He pulled a frozen white ball from the plastic bag he was carrying, and dropped it on my lap. “There you go, do something with this” he said, and turned to leave.
“Papa,” I said “what’s that?”
As it turned out, we had a newly-opened African grocer open in the neighbourhood, and Papa had decided to buy me some attiéké to make.
Papa rarely does things by accident, so choosing attiéké was neither a mistake nor an uninformed choice. He picked attiéké because he knows what it is, having lived in Ivory Coast a couple of decades ago. He and Mama moved there in 1978. They came back to Europe in 1982… with 2 kids in tow.
Having never been back to Ivory Coast myself, I suppose Papa thought it would be interesting to get acquainted with my native land’s cuisine by making it myself.
Attiéké is usually served with kedjenou, a slow-cooked stew of either chicken or fish (although other proteins can be used). Kedjenou is typically made in a dish called “canari,” a terra cotta pot, in hot coals. Nevertheless, a deep pan will work just fine.
You can find 2 types of attiéké (in specialty shops): dried or frozen. If you are unfamiliar with attiéké, I would suggest getting the dried one and following the package directions. That’s the best way to get a nice and fluffy couscous.
- 300g / 10.5 oz. attiéké
- One chicken, cut into 4, or 4 chicken thighs
- 1 tbsp vegetable oil
- 1 onion, or 3 shallots, chopped
- 3 tomatoes, chopped
- 2 cm / 1 in fresh ginger, chopped or grated (or more, to taste)
- 1 bay leaf
- 1 tsp dried thyme
In a deep pan, heat the oil over high heat.

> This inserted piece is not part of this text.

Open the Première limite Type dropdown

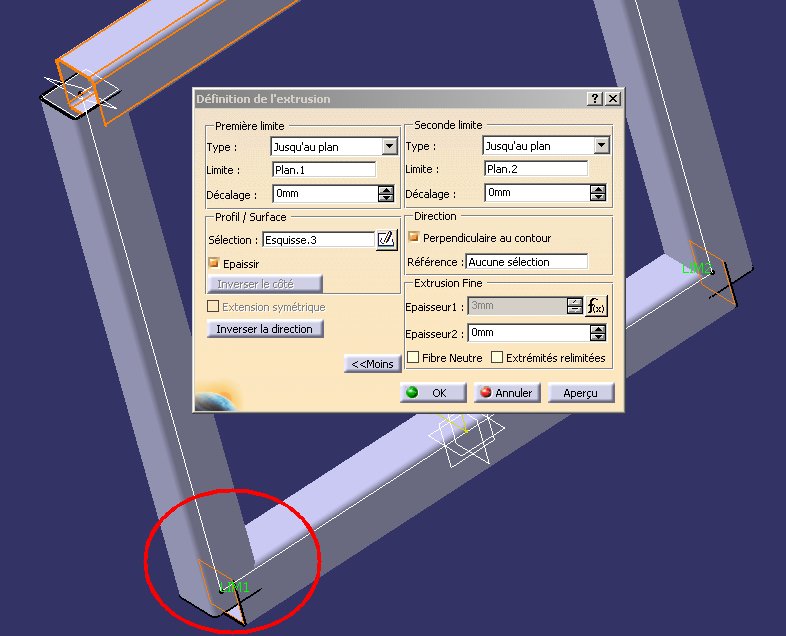(389, 146)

Carefully add the chicken and sauté for a few minutes, until the skin is crispy.
Add the rest of the ingredients, seaon with salt and pepper, cover and seal the lid with a towel.
Lower the heat and simmer for about 40-45 minutes, shaking the pan occasionally.
In the meantime, prepare the attiéké:
Steamed: line the basket of your steamer with a clean tea towel. Spread the attiéké evenly and fold the rest of the towel over. Put the lid on and steam for about 15-20 minutes, mixing regularly so the grains don’t stick together.
In the microwave: soak the attiéké in the same amount of water (1 cup water for 1 cup attiéké), and set aside for 5 minutes until the liquid is absorbed. Cook about 5 minutes in the microwave (850W). Immediately fluff it with a fork and spread in one layer on a shallow dish to cool.
Serve topped with the chicken and sauce.